Dazu vielleicht mehr an anderer, passender, Stelle...

Parallel dazu hatten wir immer ne kleine Gartenschüssel mit 1000 L im Garten stehen.

    

Nun in Mitte 2018 dachte ich mir, jetzt machste doch noch mal was Richtiges, allerdings nur mit Goldfischen.
Aus den ebay-kleinanzeigen wurde ein GFK-Becken geschossen in der Größe 4,2 x 2,4 x 0,8 m mit einem Wasservolumen von rd. 4700 L. Der Größenunterschied ist nachfolgend gut zu sehen.

 

Nachfolgend der Einbau als Hochbecken. In den Boden eingelassen wurden 35 cm und 45 cm ragen heraus. Der überstehende Bereich von 45 cm soll im nächsten Frühjahr rundum noch mit Bruchsandsteinen verkleidet werden. Dies hat keinerlei statische Bedeutung, sondern soll als rein optische Außenverkleidung dienen.

 

Nach der Erstbefüllung.
Hinten links sieht man den "kleinen" Oase Biopress 4000 Druckfilter von der vorherigen Teichschale.
Er sollte sich aber bald als zu klein herausstellen.

 

Also wurde dieser kurzfristig ausgetauscht gegen das Modell SuperFish Top Clear 15000.
Dieses Modell ist geeignet für Teiche von bis zu 15000 L und kann mit einer Pumpe betrieben werden, welche max. 5000 L in der Stunde fördert. Gewählt wurde hier das Modell SuperFish Pond ECO 5000 mit einer nominalen Pumpleistung von max. 4800 L pro Stunde.
Damit wird die Vorgabe des Filters erfüllt und aufgrund des dazu passenden Teichvolumens ist eine Umwälzung von rd. einmal pro Stunde gegeben. Für einen reinen Goldfischteich vielleicht nicht zwingend notwendig, aber aufgrund meiner langjährigen Mitgliedschaft in Gehlhaar's Koi-Foren bin ich vielleicht doch etwas "verseucht".

    

Saugseitig wurde an der Pumpe der Gehäusedeckel entfernt und auf den Stutzen mit Aussendurchmesser von 48 mm eine doppelseitige Kautschukmuffe befestigt. In die andere Seite der Muffe wurde ein DN 50 Rohr befestigt. Dieses ist 2 m lang und enthält drei Reihen 8 mm Bohrungen (oben und zweimal waagerecht links und rechts) im Abstand von jeweils 10 cm. Das offene Ende auf der anderen Seite wurde mit einer Kappe verschlossen.

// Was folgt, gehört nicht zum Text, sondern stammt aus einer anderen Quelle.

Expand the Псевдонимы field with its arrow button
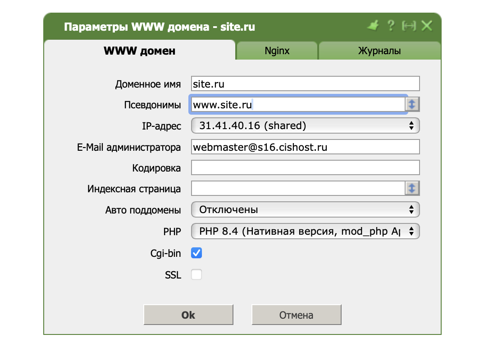This screenshot has height=362, width=493. 412,105
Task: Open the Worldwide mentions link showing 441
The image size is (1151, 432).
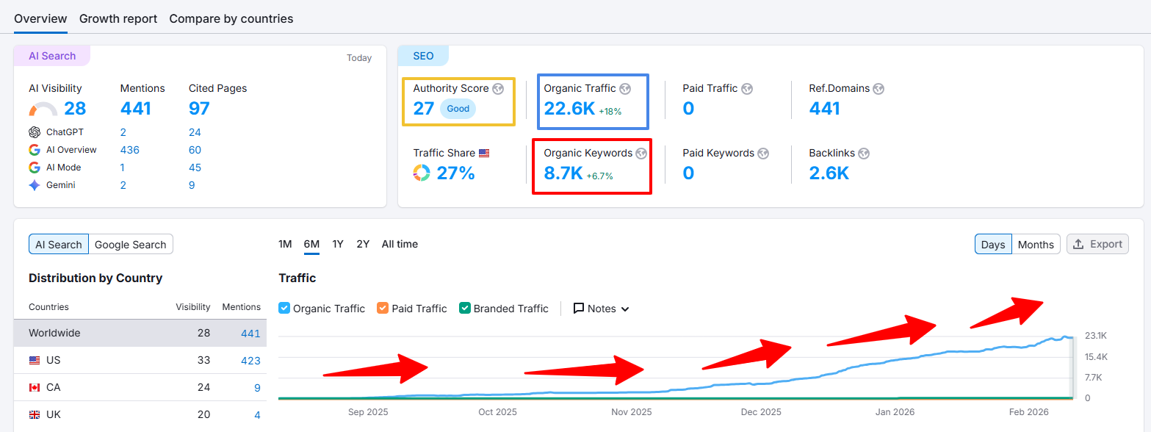Action: 250,333
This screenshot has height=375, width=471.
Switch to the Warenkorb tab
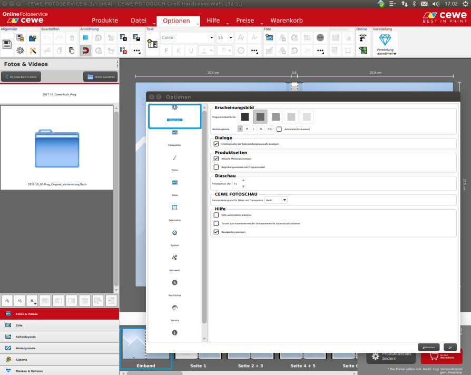point(286,21)
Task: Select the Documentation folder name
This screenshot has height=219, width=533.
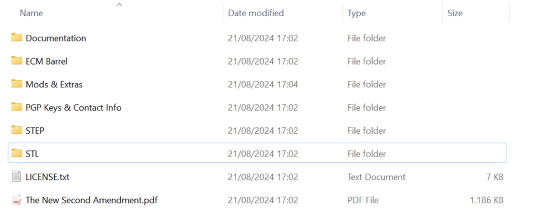Action: pyautogui.click(x=56, y=38)
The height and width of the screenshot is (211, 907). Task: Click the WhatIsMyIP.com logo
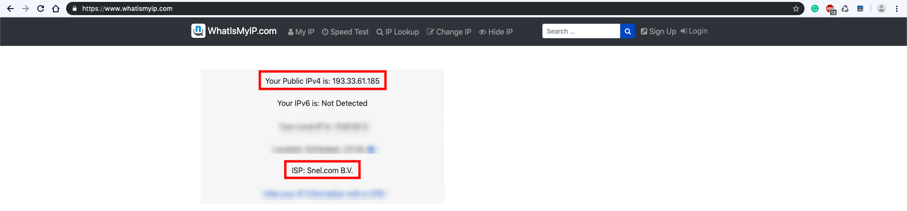[x=234, y=31]
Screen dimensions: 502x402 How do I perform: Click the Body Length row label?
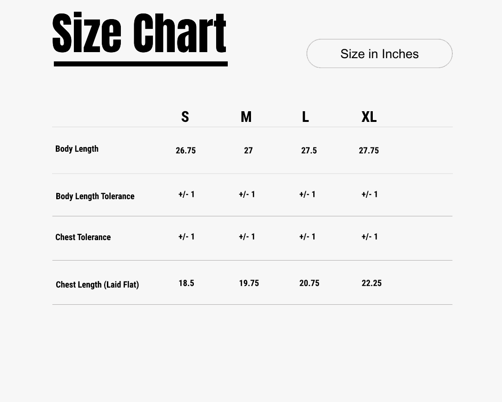(x=77, y=149)
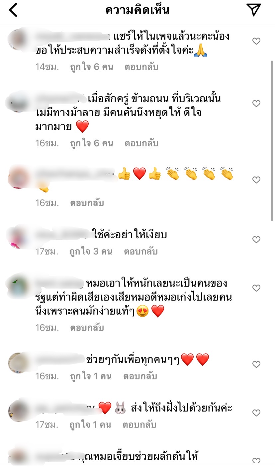Reply to the zebra crossing comment

click(141, 143)
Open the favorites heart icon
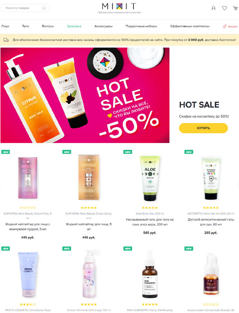The height and width of the screenshot is (313, 239). point(224,8)
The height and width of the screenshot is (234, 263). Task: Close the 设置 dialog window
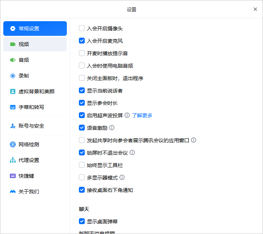click(x=255, y=9)
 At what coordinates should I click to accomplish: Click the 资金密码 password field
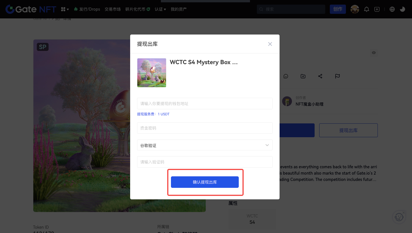click(x=205, y=128)
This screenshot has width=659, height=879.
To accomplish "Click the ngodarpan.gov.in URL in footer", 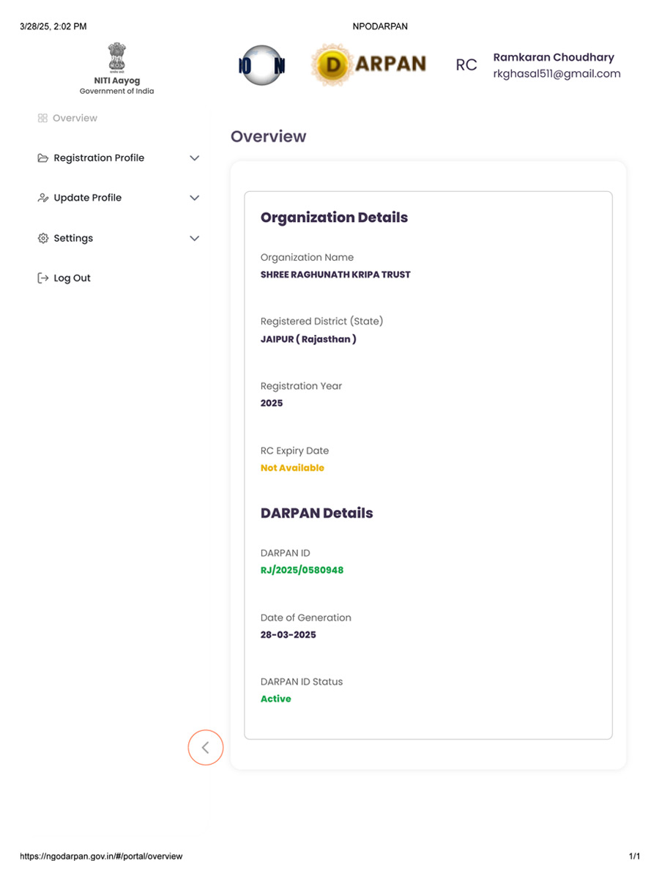I will pos(101,856).
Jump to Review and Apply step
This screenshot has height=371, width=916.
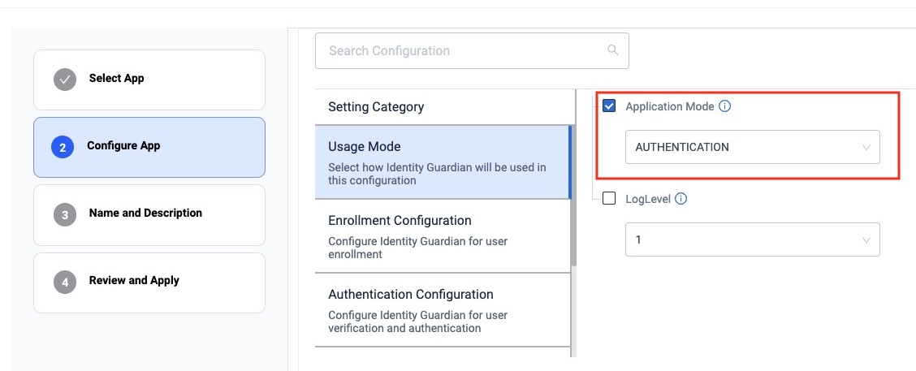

Sinn der Übung: Ich erhalte so ein 2 m langes Saugrohr und über diese Strecke wird dann auch Wasser gesaugt. Die Pumpe saugt also nicht nur in unmittelbarer Nähe des Standortes an. Auf den nächsten zwei Fotos sieht man den Anschluss, die Bohrungen und die Lage im Teich von hinten nach vorne.

    

Jetzt beginnt der Herbst und die Blätter und Kiefernnadeln fallen.
Dazu habe ich mir eine Konstruktion mit Gewindestangen M10 einfallen lassen.
Als Netz habe ich keine Standardmaschenweite von 15 x 15 oder 10 x 10 mm verwendet (da fallen die Kiefernnadeln nämlich immer noch durch), sondern eines mit Maschenweite 7 x 3 mm. Sowas erhält man beispielsweise hier:
https://www.tvv-verpackungen.de/teichnetze
Das Netz kann im Sommer bei hohen Temperaturen gleichzeitig als Schattierungsnetz verwendet werden.
S. dazu die nächsten vier Bilder.

          

Nun habe ich ja das alte 1000 L Becken noch da rumliegen...
Ich könnte es natürlich bei den Kleinanzeigen anbieten, aber ich überlege derzeit, ob ich das im nächsten Frühjahr nicht noch verwenden kann als zusätzliche Filtereinheit. Folgendes Szenario habe ich mal grob angedacht: Das kleine Becken wird so neben das große Becken aufgestellt, daß es etwa 15 cm höher zu stehen kommt. Vom Druckfilter aus wird das Wasser statt direkt zurück in das große Becken in das kleine Becken eingeleitet und kann von dort aus mittels noch zu schaffenden Überlaufes (z. B. ein DN 50 Rohr mit Flanschdurchführung) in das große Becken zurücklaufen. Ob das nun ein reiner Pflanzenfilter werden soll oder etwas mit z. B. Helix, muß ich noch weiter durchdenken. Noch ist ja lange Zeit dafür... *lach

Der augenblickliche Besatz stellt sich dar wie folgt:

- Sieben rote Goldfische mit einer Größe von 12 cm
- Fünf __ Shubunkin in gleicher Größe
- Ein zitronengelber __ Goldfisch mit einer Größe von rd. 20 cm
- Ein Shubunkin mit einer Größe von rd. 28 cm. Dieser schwamm in all den Jahren in meiner Innenhälterung und wurde nun Mitte des Jahres erstmals ausgesetzt.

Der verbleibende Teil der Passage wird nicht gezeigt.